The traditional UI has no dedicated server - all users communicate directly with the PostgreSQL database where stored procedures and triggers ensure the correct logic is applied.
The new model provides an xTuple application server that can handle requests from web users and potentially other third-party apps too.
Who is it for?
Some people may feel that the web UI is intended to appeal to mobile users. While it is useful for mobile and tablet devices, this is not strictly the aim, John has discussed this in a blog.
One benefit of the web UI is that accountants and book-keepers do not need to have a copy of every exact PostBooks version that every client is using. Given that many people only need their accountant to look at their books for just a few hours at the end of each year, the ease of access with a web UI will make a big difference.
Installing it quickly
The xTuple Git repository provides a script to install the whole server quickly. Initially it just supported a single Ubuntu release, I just contributed some tweaks to generalize it for Debian wheezy and potentially other releases. It doesn't appear too difficult to generalize it further for Fedora or RHEL users.
To get going, I recommend trying it in a fresh virtual machine, either in a server environment or desktop VirtualBox solution. The installation script will install various packages on the machine and mess about with the PostgreSQL setup so you will not want to run the automated setup script on any machine where you have existing databases.
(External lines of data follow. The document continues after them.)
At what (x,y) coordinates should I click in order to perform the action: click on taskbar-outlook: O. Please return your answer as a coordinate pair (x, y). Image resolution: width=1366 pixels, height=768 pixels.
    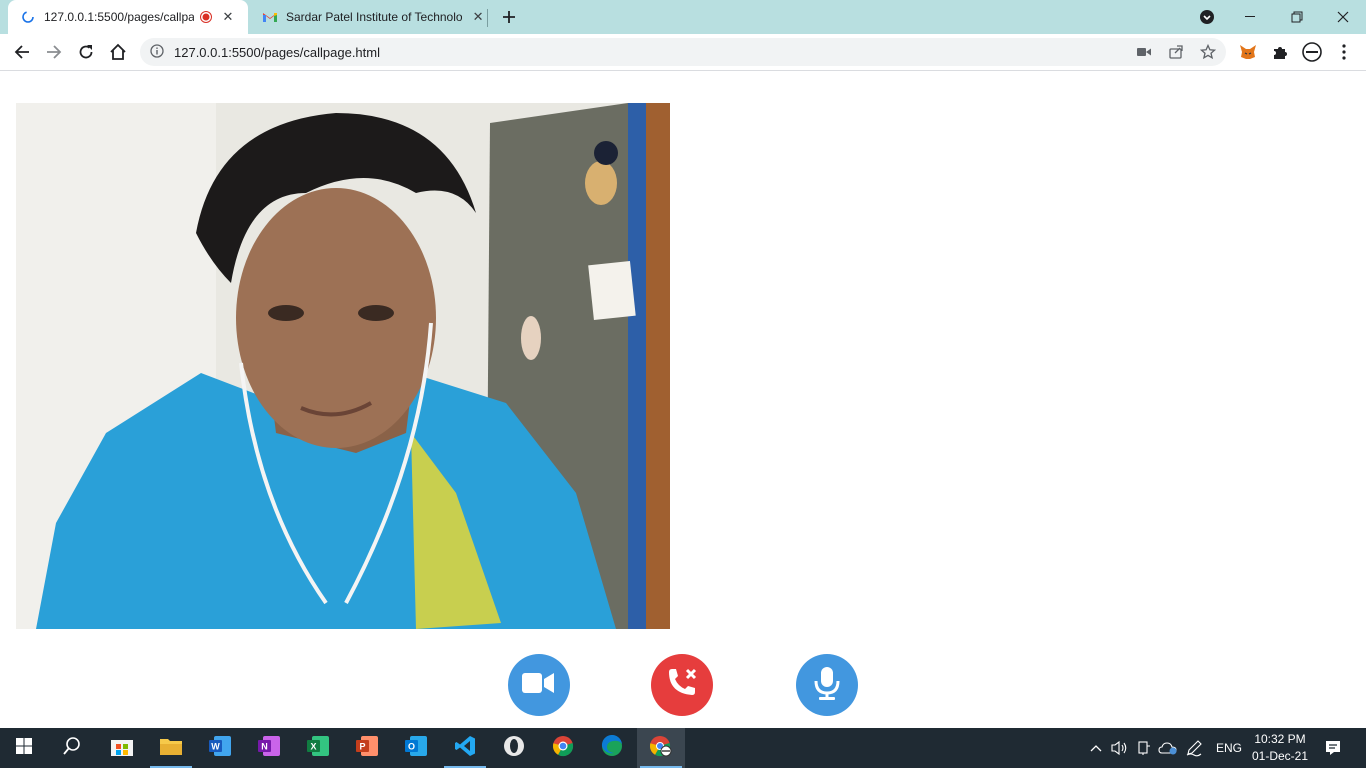
    Looking at the image, I should click on (416, 748).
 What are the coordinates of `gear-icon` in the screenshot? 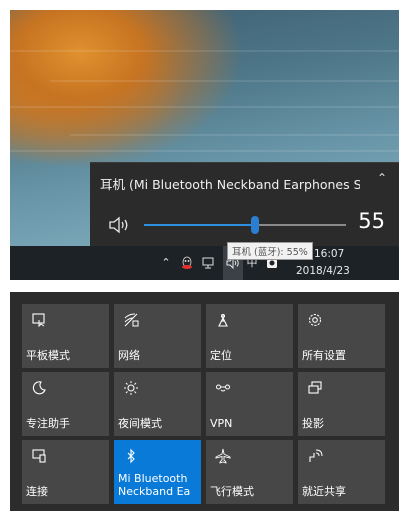 It's located at (315, 320).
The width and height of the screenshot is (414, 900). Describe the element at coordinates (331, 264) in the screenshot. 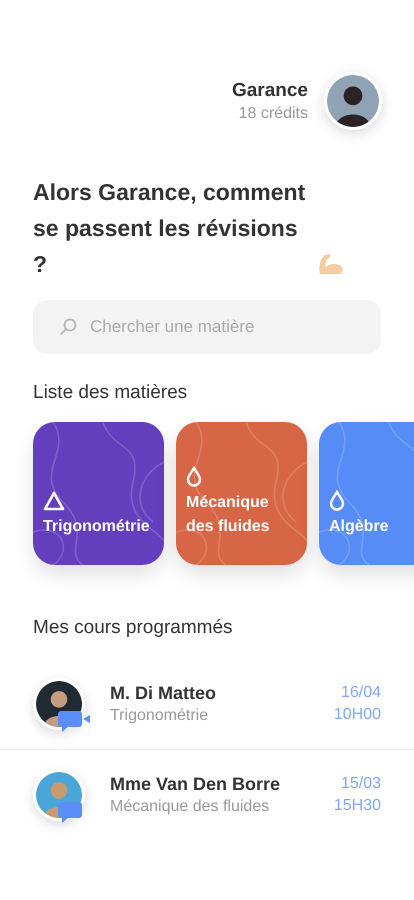

I see `flexed-arm-icon` at that location.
Once the virtual machine is setup, make sure sudo is installed and configured:
# apt-get install sudo
and then run the install as your normal user:
git clone --recursive git://github.com/xtuple/xtuple.git
git remote add XTUPLE git://github.com/xtuple/xtuple.git
git fetch XTUPLE
git checkout `git describe --abbrev=0`
chmod a+x scripts/install_xtuple.sh
If all goes well, 5-10 minutes later it is ready to run:
The port numbers will appear on the screen and you can connect with a web browser.
Trying it out
Despite my comments above to the effect that this is not primarily aimed at mobile, the first and second device I tested with were both mobile devices, Samsung Galaxy S3 and a Samsung Galaxy Note 3. I feel the Note is far better for this type of application, primarily due to screen size and the fact that most of the forms in the application have fields that launch popup menus. It appears to work in both Chrome and Firefox on these devices.
One handy feature is that the mobile device can dial numbers directly from the CRM address book, this is facilitated with the tel URI.
My impression is that this is still a product that is in the final stages of development, although some people will be able to use it almost immediately. One significant thing to note is that the database schema is very stable due to the long history of the traditional xTuple/PostBooks products.